Task to carry out - Word by word and line by line, write out all of the records.

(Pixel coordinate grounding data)

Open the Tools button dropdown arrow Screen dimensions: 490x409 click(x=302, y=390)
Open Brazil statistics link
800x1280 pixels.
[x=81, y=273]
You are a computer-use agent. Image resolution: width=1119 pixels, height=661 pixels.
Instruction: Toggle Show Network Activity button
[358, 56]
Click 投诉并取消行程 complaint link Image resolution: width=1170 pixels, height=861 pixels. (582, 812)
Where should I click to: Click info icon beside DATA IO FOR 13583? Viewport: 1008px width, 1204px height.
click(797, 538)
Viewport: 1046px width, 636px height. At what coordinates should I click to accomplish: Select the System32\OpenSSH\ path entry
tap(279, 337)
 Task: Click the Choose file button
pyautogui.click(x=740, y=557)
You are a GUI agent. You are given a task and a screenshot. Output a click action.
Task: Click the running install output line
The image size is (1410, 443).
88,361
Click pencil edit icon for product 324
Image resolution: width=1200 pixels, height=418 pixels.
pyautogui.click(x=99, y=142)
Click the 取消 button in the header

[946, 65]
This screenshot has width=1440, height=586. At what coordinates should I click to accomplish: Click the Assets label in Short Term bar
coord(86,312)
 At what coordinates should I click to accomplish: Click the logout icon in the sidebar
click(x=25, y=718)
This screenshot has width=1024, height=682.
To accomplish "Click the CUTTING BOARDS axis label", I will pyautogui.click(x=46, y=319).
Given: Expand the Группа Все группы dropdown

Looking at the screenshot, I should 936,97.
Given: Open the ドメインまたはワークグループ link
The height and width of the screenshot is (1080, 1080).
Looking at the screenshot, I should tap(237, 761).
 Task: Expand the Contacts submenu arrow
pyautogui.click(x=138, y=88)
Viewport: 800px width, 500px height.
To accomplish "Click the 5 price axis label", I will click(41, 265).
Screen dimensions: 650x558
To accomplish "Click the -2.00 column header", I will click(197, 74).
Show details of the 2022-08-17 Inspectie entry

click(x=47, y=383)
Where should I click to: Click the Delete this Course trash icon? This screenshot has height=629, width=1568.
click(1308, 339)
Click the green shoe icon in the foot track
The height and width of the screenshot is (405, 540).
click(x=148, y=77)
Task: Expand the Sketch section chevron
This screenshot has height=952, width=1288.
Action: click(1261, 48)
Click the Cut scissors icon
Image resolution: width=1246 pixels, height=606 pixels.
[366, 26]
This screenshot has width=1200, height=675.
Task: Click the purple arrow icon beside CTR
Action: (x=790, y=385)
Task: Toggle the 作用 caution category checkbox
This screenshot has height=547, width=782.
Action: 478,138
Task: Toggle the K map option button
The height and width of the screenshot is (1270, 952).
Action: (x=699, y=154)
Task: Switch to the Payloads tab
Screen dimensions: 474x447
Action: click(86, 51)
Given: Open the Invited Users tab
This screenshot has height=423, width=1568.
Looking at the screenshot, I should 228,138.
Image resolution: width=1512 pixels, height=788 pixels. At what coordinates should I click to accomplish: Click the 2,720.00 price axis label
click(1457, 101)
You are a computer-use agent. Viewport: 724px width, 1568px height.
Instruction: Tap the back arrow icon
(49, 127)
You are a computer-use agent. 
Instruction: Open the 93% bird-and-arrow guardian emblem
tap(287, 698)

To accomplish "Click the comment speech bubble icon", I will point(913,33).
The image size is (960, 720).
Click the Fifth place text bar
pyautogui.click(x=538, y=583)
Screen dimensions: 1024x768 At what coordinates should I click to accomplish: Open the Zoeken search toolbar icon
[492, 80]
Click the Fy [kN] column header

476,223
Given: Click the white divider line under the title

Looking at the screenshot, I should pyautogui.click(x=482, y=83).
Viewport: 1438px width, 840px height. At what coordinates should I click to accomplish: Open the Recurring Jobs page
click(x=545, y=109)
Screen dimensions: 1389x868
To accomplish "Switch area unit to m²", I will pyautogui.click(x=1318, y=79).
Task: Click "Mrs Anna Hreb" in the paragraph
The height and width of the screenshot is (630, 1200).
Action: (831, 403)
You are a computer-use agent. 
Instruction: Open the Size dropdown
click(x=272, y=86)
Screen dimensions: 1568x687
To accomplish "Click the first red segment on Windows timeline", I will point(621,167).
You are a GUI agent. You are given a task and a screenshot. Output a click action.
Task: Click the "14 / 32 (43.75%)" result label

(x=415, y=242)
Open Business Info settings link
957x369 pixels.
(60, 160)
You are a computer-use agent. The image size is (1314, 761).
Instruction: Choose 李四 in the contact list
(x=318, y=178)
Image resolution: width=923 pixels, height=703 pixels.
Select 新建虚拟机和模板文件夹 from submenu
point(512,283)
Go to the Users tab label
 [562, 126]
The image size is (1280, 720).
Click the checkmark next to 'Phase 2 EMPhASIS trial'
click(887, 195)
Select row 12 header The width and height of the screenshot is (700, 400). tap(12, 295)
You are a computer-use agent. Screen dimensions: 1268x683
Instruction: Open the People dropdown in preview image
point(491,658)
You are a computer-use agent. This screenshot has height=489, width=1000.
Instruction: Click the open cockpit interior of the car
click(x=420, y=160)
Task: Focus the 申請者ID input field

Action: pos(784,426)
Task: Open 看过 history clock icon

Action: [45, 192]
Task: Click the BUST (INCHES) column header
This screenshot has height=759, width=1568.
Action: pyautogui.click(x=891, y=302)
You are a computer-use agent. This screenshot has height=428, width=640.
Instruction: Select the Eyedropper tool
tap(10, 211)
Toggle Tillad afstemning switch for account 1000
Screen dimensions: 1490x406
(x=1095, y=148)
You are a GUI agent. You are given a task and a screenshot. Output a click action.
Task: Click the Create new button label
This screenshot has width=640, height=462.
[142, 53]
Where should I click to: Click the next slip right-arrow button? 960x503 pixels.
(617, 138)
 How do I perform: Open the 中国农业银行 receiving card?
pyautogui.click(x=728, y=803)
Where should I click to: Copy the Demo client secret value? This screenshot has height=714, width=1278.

Your response -
Open the Tools button dropdown arrow Screen dimensions: 490x409 click(x=302, y=390)
Open Brazil statistics link
800x1280 pixels.
[x=81, y=273]
You are a computer-use agent. Image resolution: width=1119 pixels, height=661 pixels.
Instruction: Toggle Show Network Activity button
[358, 56]
Click 投诉并取消行程 complaint link Image resolution: width=1170 pixels, height=861 pixels. (582, 812)
Where should I click to: Click info icon beside DATA IO FOR 13583? Viewport: 1008px width, 1204px height.
click(797, 538)
Viewport: 1046px width, 636px height. At what coordinates should I click to accomplish: Select the System32\OpenSSH\ path entry
tap(279, 337)
 Task: Click the Choose file button
pyautogui.click(x=740, y=557)
You are a GUI agent. You are given a task and a screenshot. Output a click action.
Task: Click the running install output line
The image size is (1410, 443).
88,361
Click pencil edit icon for product 324
Image resolution: width=1200 pixels, height=418 pixels.
pyautogui.click(x=99, y=142)
Click the 取消 button in the header

[946, 65]
This screenshot has width=1440, height=586. At what coordinates should I click to accomplish: Click the Assets label in Short Term bar
coord(86,312)
 At what coordinates should I click to accomplish: Click the logout icon in the sidebar
click(x=25, y=718)
This screenshot has width=1024, height=682.
To accomplish "Click the CUTTING BOARDS axis label", I will pyautogui.click(x=46, y=319).
Given: Expand the Группа Все группы dropdown

Looking at the screenshot, I should 936,97.
Given: Open the ドメインまたはワークグループ link
The height and width of the screenshot is (1080, 1080).
Looking at the screenshot, I should tap(237, 761).
 Task: Expand the Contacts submenu arrow
pyautogui.click(x=138, y=88)
Viewport: 800px width, 500px height.
To accomplish "Click the 5 price axis label", I will click(41, 265).
Screen dimensions: 650x558
To accomplish "Click the -2.00 column header", I will click(197, 74).
Show details of the 2022-08-17 Inspectie entry

click(x=47, y=383)
Where should I click to: Click the Delete this Course trash icon? This screenshot has height=629, width=1568.
click(1308, 339)
Click the green shoe icon in the foot track
The height and width of the screenshot is (405, 540).
click(x=148, y=77)
Task: Expand the Sketch section chevron
This screenshot has height=952, width=1288.
Action: click(1261, 48)
Click the Cut scissors icon
Image resolution: width=1246 pixels, height=606 pixels.
[366, 26]
This screenshot has width=1200, height=675.
Task: Click the purple arrow icon beside CTR
Action: (x=790, y=385)
Task: Toggle the 作用 caution category checkbox
This screenshot has height=547, width=782.
Action: 478,138
Task: Toggle the K map option button
The height and width of the screenshot is (1270, 952).
Action: (x=699, y=154)
Task: Switch to the Payloads tab
Screen dimensions: 474x447
Action: click(86, 51)
Given: Open the Invited Users tab
This screenshot has height=423, width=1568.
Looking at the screenshot, I should 228,138.
Image resolution: width=1512 pixels, height=788 pixels. At what coordinates should I click to accomplish: Click the 2,720.00 price axis label
click(1457, 101)
You are a computer-use agent. Viewport: 724px width, 1568px height.
Instruction: Tap the back arrow icon
(49, 127)
You are a computer-use agent. 
Instruction: Open the 93% bird-and-arrow guardian emblem
tap(287, 698)

To accomplish "Click the comment speech bubble icon", I will point(913,33).
The image size is (960, 720).
Click the Fifth place text bar
pyautogui.click(x=538, y=583)
Screen dimensions: 1024x768 At what coordinates should I click to accomplish: Open the Zoeken search toolbar icon
[492, 80]
Click the Fy [kN] column header

476,223
Given: Click the white divider line under the title

Looking at the screenshot, I should pyautogui.click(x=482, y=83).
Viewport: 1438px width, 840px height. At what coordinates should I click to accomplish: Open the Recurring Jobs page
click(x=545, y=109)
Screen dimensions: 1389x868
To accomplish "Switch area unit to m²", I will pyautogui.click(x=1318, y=79).
Task: Click "Mrs Anna Hreb" in the paragraph
The height and width of the screenshot is (630, 1200).
Action: (831, 403)
You are a computer-use agent. 
Instruction: Open the Size dropdown
click(x=272, y=86)
Screen dimensions: 1568x687
To accomplish "Click the first red segment on Windows timeline", I will point(621,167).
You are a GUI agent. You are given a task and a screenshot. Output a click action.
Task: Click the "14 / 32 (43.75%)" result label

(x=415, y=242)
Open Business Info settings link
957x369 pixels.
(60, 160)
You are a computer-use agent. The image size is (1314, 761).
Instruction: Choose 李四 in the contact list
(x=318, y=178)
Image resolution: width=923 pixels, height=703 pixels.
Select 新建虚拟机和模板文件夹 from submenu
point(512,283)
Go to the Users tab label
 [562, 126]
The image size is (1280, 720).
Click the checkmark next to 'Phase 2 EMPhASIS trial'
click(887, 195)
Select row 12 header The width and height of the screenshot is (700, 400). tap(12, 295)
You are a computer-use agent. Screen dimensions: 1268x683
Instruction: Open the People dropdown in preview image
point(491,658)
You are a computer-use agent. This screenshot has height=489, width=1000.
Instruction: Click the open cockpit interior of the car
click(x=420, y=160)
Task: Focus the 申請者ID input field

Action: pos(784,426)
Task: Open 看过 history clock icon

Action: [45, 192]
Task: Click the BUST (INCHES) column header
This screenshot has height=759, width=1568.
Action: pyautogui.click(x=891, y=302)
You are a computer-use agent. This screenshot has height=428, width=640.
Instruction: Select the Eyedropper tool
tap(10, 211)
Toggle Tillad afstemning switch for account 1000
Screen dimensions: 1490x406
(x=1095, y=148)
You are a GUI agent. You are given a task and a screenshot. Output a click action.
Task: Click the Create new button label
This screenshot has width=640, height=462.
[142, 53]
Where should I click to: Click the next slip right-arrow button? 960x503 pixels.
(617, 138)
 How do I perform: Open the 中国农业银行 receiving card?
pyautogui.click(x=728, y=803)
Where should I click to: Copy the Demo client secret value? This screenshot has height=714, width=1278.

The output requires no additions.